After a quick trip to the grocery store, I stopped at the next rest area I came across. I took a deep breath and turned to face my children. Old Soul was still continuing to vomit repeatedly despite everything I did to make her feel more comfortable. Blue Eye’s hair was covered in lice. I treated it the best I could while on the road with an over the counter remedy. To make matters worse, when I applied the lice shampoo, the creepy suckers started jumping off her scalp. I still scratch at my own head just thinking about it. After I treated her hair, I cut it into the shortest bob I could with a pair of dull over the counter scissors and continued on the final leg to Mississippi.

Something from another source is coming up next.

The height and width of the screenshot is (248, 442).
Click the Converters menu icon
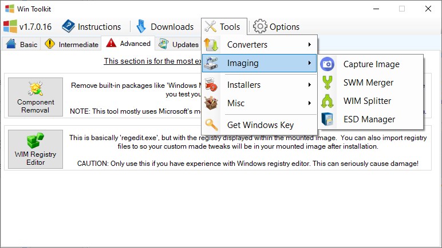click(x=211, y=45)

Motherhood is never the journey you expect it to be, but it is certainly the adventure you make it. This trip, which I have since dubbed The Journey to Hell, is one that I can look back on now with fond memories. Despite all the setbacks, we did end up having fun and made some lasting memories together.


In the end, childhood seems to come and go far too quickly. I know that soon my own children will be off and grown with families of their own. Like me, they will be confronted with situations where logic should provide answers to problems that seem to develop out of thin air. I can only hope that my children reach out to me in much the same way as I have reached out to my own mother, who could only laugh at my ridiculous true story. My children will have those same stories that I will delight in as my own mother did with my many stories throughout the years.  As a young mother, appreciate every small moment because in a blink of an eye, they will be moved on to the next chapter in their life.